To give one more example, the Corn/ Soybean/Wheat check-off fund should be partially redirected to absorb the expense of the Agricultural Experimentation Station. That will save the state no less than $10 million a year. (Each fund will add enough to the per bushel cost to cover 40% of the total Agricultural Experimental Station’s expense. At the end of the year, we should then review their respective actual share of grain production of South Dakota. That review will result in a producer refund check, where necessary, taken from any fund that did not require allocated funds to contribute their fair share.) Since grain producers are the direct beneficiaries of the Agricultural Station, it seems suitable for those producers to take on the cost of this facility.

These funding changes, without changing the student ratio, would result in a potential annual saving of over $40 million to apply to K-12 teacher salaries.

So the way to get to the $75 million target, set by the Blue Ribbon Task Force, should be founded on reallocation of money from the General Fund; we should also make hard but necessary decisions and consider avoiding expansion of other programs that South Dakotans may want, but do not need. Paying our K-12 teachers an adequate salary is more important than expanding the scope of the state government’s assumed responsibility over the people.

Other legislators have been promoting options without a tax raise. Currently, State Representative Lance Russell is proposing an excellent bill that would redirect South Dakota lottery revenues to pay for the salary increases and thereby entirely fund the proposed teacher salary enhancement fund (TSEF).

I also believe the funding for the teacher pay raises that this Task Force was established to rake in should be also be targeted toward benefiting those teachers currently on lower salaries (say those earning less than $50,000 a year). Of course, this is grossly above the $40,000 a year current average level, which is the rallying cry of the Blue Ribbon Task Force. Such targeting will have the effect of allocating our dollars to the teachers who are most in need of pay increases, whilst still raising the headline state average effectively.

It is often a good idea, particularly in matters related to fiscal prudence, to look back to the founders of our state for guidance. As a figure none other than Doane Robinson explained, “The limitations upon taxation for State purposes made it exceeding difficult to finance the necessary operations of the young state.” It was this necessary discipline, which these limitations imposed on South Dakota at its founding, that gave us our tradition of fiscal responsibility and spending restraint. So repeat after our first Governor: “The present school system is too expensive, inefficient and lacking in that unity and system so necessary in educational matters in order to obtain the greatest public benefit from the public schools for this most important public institution.” – Governor Arthur Mellette.

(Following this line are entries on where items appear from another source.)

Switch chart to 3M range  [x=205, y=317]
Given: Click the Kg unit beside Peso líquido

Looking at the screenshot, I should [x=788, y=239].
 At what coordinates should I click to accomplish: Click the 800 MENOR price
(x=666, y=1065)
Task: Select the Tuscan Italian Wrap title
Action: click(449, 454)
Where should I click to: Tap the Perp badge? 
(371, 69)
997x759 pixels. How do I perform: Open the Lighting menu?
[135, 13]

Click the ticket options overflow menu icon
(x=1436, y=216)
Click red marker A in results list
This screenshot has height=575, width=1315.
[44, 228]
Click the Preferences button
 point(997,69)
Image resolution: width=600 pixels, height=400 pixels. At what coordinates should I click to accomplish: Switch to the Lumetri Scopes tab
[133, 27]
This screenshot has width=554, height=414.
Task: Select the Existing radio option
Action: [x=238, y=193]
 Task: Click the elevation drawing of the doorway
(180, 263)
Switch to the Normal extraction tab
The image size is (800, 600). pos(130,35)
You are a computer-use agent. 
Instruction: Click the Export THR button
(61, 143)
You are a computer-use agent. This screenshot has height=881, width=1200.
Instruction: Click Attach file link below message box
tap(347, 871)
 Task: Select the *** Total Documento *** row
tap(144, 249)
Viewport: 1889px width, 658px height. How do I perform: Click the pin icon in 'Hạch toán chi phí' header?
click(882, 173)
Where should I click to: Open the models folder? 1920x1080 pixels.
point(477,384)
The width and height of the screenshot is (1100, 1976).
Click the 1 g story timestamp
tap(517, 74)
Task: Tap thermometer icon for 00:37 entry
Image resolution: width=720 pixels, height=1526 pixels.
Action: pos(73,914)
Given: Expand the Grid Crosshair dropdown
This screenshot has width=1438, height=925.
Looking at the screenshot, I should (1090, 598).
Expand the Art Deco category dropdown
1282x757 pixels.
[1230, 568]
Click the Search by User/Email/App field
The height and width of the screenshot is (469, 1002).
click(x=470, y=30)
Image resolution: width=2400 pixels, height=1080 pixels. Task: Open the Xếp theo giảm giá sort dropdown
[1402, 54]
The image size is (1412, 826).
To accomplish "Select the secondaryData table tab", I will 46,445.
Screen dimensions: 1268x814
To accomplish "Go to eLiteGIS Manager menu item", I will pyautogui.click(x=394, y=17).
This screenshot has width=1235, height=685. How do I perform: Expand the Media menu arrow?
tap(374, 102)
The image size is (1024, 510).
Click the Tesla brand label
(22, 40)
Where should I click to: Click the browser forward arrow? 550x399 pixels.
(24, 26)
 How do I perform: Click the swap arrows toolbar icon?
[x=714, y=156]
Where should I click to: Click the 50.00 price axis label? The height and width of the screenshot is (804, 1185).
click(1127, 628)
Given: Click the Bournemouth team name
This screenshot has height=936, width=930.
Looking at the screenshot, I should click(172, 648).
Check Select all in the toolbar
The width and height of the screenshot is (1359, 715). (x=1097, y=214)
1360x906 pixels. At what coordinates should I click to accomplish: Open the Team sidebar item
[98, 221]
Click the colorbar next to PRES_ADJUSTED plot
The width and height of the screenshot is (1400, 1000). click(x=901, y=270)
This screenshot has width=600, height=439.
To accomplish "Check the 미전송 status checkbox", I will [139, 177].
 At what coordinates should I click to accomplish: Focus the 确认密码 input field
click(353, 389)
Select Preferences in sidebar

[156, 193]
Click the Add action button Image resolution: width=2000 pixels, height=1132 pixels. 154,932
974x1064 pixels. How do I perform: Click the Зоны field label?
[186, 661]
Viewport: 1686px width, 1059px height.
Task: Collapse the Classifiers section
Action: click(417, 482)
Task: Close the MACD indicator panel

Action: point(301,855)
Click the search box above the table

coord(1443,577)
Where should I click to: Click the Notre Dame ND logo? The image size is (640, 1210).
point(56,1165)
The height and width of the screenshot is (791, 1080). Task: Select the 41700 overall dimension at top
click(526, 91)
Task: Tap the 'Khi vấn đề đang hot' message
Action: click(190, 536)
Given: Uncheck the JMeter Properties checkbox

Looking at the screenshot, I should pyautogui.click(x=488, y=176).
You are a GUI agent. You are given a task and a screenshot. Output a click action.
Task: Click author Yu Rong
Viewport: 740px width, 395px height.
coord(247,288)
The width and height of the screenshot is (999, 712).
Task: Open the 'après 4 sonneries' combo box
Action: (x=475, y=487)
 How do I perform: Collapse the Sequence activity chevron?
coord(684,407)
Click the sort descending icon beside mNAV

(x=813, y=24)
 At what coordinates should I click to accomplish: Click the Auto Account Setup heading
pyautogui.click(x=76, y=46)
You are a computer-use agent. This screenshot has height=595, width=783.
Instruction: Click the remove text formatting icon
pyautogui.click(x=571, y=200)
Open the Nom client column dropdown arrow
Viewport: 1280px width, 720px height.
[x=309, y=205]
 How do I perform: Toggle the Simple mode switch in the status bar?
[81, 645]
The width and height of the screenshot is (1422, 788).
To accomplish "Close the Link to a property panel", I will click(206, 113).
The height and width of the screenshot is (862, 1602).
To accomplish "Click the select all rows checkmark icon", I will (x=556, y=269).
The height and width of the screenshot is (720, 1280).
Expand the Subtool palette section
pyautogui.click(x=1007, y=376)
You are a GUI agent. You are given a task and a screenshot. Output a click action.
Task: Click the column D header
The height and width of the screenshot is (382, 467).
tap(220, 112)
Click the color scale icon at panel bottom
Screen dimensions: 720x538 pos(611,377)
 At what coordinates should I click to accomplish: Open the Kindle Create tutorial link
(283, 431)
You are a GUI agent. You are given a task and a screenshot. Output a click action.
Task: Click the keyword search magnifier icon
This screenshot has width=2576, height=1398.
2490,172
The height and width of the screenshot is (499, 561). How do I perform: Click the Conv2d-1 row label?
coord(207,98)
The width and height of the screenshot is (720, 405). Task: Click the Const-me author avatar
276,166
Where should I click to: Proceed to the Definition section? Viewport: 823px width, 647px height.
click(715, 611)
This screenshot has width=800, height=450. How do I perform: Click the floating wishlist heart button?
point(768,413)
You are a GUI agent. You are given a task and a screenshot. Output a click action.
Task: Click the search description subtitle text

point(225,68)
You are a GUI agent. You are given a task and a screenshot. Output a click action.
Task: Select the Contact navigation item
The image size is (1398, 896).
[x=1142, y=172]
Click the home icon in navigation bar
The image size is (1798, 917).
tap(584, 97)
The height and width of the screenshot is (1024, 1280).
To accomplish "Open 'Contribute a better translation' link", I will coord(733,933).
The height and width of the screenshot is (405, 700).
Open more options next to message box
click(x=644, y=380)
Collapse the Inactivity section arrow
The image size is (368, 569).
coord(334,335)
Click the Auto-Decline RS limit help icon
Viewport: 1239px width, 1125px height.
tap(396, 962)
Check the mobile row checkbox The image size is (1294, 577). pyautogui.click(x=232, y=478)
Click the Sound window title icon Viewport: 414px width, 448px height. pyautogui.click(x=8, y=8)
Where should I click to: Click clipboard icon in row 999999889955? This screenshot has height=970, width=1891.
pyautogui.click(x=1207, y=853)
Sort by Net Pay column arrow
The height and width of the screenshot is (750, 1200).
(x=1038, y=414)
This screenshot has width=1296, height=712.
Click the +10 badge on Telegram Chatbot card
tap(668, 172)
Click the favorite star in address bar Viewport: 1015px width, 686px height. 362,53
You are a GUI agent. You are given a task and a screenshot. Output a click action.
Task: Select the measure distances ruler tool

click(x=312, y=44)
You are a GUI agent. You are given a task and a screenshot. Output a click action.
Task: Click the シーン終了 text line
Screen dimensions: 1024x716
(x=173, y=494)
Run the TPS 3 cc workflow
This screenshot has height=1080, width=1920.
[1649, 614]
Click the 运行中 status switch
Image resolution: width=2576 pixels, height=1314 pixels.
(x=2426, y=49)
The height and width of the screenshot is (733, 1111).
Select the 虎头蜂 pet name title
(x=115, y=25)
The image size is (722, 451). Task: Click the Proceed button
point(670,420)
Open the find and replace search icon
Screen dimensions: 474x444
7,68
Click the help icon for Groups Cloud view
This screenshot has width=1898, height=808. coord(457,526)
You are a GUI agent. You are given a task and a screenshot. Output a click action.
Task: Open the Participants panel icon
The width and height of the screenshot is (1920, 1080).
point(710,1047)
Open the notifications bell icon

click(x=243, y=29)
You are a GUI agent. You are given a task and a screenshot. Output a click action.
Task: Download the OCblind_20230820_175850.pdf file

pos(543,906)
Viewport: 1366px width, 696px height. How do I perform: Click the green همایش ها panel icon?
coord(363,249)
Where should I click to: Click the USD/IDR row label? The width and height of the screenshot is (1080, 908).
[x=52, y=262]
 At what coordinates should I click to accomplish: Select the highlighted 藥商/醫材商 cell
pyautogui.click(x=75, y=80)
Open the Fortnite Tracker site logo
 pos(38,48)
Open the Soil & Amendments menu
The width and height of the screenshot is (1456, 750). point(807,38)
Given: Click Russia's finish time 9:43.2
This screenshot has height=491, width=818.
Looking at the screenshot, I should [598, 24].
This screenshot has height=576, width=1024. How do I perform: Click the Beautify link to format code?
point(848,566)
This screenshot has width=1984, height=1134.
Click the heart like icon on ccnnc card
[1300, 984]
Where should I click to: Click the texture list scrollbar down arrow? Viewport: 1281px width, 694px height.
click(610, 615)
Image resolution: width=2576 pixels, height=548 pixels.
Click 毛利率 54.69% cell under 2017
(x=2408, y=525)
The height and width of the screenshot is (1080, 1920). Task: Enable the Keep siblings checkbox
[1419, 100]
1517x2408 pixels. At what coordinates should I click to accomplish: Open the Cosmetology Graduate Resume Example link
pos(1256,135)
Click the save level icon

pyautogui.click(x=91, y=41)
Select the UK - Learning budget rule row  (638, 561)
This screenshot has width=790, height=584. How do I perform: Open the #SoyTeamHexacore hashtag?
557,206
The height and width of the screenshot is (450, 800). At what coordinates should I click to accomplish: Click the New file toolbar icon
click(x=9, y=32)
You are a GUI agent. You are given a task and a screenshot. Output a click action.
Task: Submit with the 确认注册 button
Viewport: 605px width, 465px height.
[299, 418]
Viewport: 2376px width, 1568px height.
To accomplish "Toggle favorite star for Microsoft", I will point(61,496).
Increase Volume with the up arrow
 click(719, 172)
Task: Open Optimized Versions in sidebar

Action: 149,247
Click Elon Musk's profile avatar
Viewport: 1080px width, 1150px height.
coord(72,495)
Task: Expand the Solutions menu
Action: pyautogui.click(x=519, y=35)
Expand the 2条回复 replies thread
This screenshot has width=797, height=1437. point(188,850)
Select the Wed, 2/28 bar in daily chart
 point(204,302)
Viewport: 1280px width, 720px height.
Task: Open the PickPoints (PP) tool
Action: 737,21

This Blue Ribbon Task Force was not up to the task of recommending the sort of hard political decisions that South Dakota urgently needs to take. Instead, it recommended an “easy” solution – we will all pay more for our education system through taxes; and when they can’t make those dollars stretch far enough… another study like this will show how you didn’t dig deep enough yet again.

 

Say no to the tax and spend, Blue Ribbon Task Force – and identify educated solutions instead!